▶ **Extracted entries**:
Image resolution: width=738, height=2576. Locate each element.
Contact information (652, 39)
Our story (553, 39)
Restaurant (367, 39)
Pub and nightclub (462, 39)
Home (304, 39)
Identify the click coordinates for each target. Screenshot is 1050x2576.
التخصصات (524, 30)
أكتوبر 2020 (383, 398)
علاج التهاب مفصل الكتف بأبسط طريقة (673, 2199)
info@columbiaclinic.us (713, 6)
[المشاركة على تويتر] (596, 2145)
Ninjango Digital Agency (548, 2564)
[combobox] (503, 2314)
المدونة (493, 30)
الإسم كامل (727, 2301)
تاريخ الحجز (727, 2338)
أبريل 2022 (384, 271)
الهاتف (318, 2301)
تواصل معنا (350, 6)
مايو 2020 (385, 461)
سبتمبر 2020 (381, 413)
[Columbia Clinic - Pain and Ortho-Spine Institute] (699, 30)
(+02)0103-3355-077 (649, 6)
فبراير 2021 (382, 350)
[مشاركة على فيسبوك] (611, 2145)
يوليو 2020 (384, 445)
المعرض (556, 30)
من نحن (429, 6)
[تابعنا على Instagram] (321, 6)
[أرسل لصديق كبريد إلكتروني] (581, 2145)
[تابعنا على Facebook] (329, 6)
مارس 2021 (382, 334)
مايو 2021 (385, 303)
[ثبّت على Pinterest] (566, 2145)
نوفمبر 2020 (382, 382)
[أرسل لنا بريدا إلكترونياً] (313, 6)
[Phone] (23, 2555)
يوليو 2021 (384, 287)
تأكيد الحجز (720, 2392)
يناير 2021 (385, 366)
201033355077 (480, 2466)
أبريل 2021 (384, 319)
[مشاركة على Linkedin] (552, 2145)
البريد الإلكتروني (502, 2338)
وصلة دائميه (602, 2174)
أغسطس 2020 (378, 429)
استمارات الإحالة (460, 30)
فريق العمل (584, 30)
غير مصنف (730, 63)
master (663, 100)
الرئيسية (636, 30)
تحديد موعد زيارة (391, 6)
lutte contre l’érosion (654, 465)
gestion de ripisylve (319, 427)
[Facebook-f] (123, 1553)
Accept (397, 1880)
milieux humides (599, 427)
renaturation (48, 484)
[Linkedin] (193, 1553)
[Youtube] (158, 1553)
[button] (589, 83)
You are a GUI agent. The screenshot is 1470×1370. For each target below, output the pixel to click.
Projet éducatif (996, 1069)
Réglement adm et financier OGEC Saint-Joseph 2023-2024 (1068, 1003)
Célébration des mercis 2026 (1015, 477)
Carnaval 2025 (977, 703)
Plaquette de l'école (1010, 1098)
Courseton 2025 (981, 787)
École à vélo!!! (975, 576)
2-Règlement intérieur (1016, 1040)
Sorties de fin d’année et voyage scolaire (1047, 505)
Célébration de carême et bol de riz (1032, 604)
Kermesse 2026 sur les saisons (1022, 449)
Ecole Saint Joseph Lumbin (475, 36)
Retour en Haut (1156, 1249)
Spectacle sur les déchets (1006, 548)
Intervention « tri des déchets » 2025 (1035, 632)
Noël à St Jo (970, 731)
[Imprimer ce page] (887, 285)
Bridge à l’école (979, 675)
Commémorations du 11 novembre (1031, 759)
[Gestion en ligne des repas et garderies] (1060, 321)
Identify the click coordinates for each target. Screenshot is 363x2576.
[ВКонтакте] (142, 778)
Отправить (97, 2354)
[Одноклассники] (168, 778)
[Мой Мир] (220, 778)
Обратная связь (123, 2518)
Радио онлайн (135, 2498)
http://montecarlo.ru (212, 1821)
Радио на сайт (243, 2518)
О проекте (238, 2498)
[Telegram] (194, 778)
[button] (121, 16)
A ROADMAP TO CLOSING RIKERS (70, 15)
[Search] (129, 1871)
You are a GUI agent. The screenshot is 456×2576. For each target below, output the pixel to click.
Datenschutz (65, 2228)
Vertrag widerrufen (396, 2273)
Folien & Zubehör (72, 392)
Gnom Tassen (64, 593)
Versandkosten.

▶ **What needs to be done**:
All of the data should be retyped exactly.

▶ **Exercise answer**:
Image resolution: width=738, height=2576. Locate each element.
Contact information (652, 39)
Our story (553, 39)
Restaurant (367, 39)
Pub and nightclub (462, 39)
Home (304, 39)
Identify the click coordinates for each target. Screenshot is 1050x2576.
التخصصات (524, 30)
أكتوبر 2020 (383, 398)
علاج التهاب مفصل الكتف بأبسط طريقة (673, 2199)
info@columbiaclinic.us (713, 6)
[المشاركة على تويتر] (596, 2145)
Ninjango Digital Agency (548, 2564)
[combobox] (503, 2314)
المدونة (493, 30)
الإسم كامل (727, 2301)
تاريخ الحجز (727, 2338)
أبريل 2022 (384, 271)
الهاتف (318, 2301)
تواصل معنا (350, 6)
مايو 2020 (385, 461)
سبتمبر 2020 (381, 413)
[Columbia Clinic - Pain and Ortho-Spine Institute] (699, 30)
(+02)0103-3355-077 (649, 6)
فبراير 2021 (382, 350)
[مشاركة على فيسبوك] (611, 2145)
يوليو 2020 (384, 445)
المعرض (556, 30)
من نحن (429, 6)
[تابعنا على Instagram] (321, 6)
[أرسل لصديق كبريد إلكتروني] (581, 2145)
[تابعنا على Facebook] (329, 6)
مارس 2021 (382, 334)
مايو 2021 (385, 303)
[ثبّت على Pinterest] (566, 2145)
نوفمبر 2020 (382, 382)
[أرسل لنا بريدا إلكترونياً] (313, 6)
[Phone] (23, 2555)
يوليو 2021 (384, 287)
تأكيد الحجز (720, 2392)
يناير 2021 (385, 366)
201033355077 (480, 2466)
أبريل 2021 (384, 319)
[مشاركة على Linkedin] (552, 2145)
البريد الإلكتروني (502, 2338)
وصلة دائميه (602, 2174)
أغسطس 2020 (378, 429)
استمارات الإحالة (460, 30)
فريق العمل (584, 30)
غير مصنف (730, 63)
master (663, 100)
الرئيسية (636, 30)
تحديد موعد زيارة (391, 6)
lutte contre l’érosion (654, 465)
gestion de ripisylve (319, 427)
[Facebook-f] (123, 1553)
Accept (397, 1880)
milieux humides (599, 427)
renaturation (48, 484)
[Linkedin] (193, 1553)
[Youtube] (158, 1553)
[button] (589, 83)
You are a GUI agent. The screenshot is 1470×1370. For each target below, output the pixel to click.
Projet éducatif (996, 1069)
Réglement adm et financier OGEC Saint-Joseph 2023-2024 (1068, 1003)
Célébration des mercis 2026 (1015, 477)
Carnaval 2025 (977, 703)
Plaquette de l'école (1010, 1098)
Courseton 2025 (981, 787)
École à vélo!!! (975, 576)
2-Règlement intérieur (1016, 1040)
Sorties de fin d’année et voyage scolaire (1047, 505)
Célébration de carême et bol de riz (1032, 604)
Kermesse 2026 sur les saisons (1022, 449)
Ecole Saint Joseph Lumbin (475, 36)
Retour en Haut (1156, 1249)
Spectacle sur les déchets (1006, 548)
Intervention « tri des déchets » 2025 (1035, 632)
Noël à St Jo (970, 731)
[Imprimer ce page] (887, 285)
Bridge à l’école (979, 675)
Commémorations du 11 novembre (1031, 759)
[Gestion en ligne des repas et garderies] (1060, 321)
Identify the click coordinates for each target. Screenshot is 363x2576.
[ВКонтакте] (142, 778)
Отправить (97, 2354)
[Одноклассники] (168, 778)
[Мой Мир] (220, 778)
Обратная связь (123, 2518)
Радио онлайн (135, 2498)
http://montecarlo.ru (212, 1821)
Радио на сайт (243, 2518)
О проекте (238, 2498)
[Telegram] (194, 778)
[button] (121, 16)
A ROADMAP TO CLOSING RIKERS (70, 15)
[Search] (129, 1871)
You are a GUI agent. The screenshot is 456×2576. For each target below, output the pixel to click.
Datenschutz (65, 2228)
Vertrag widerrufen (396, 2273)
Folien & Zubehör (72, 392)
Gnom Tassen (64, 593)
Versandkosten.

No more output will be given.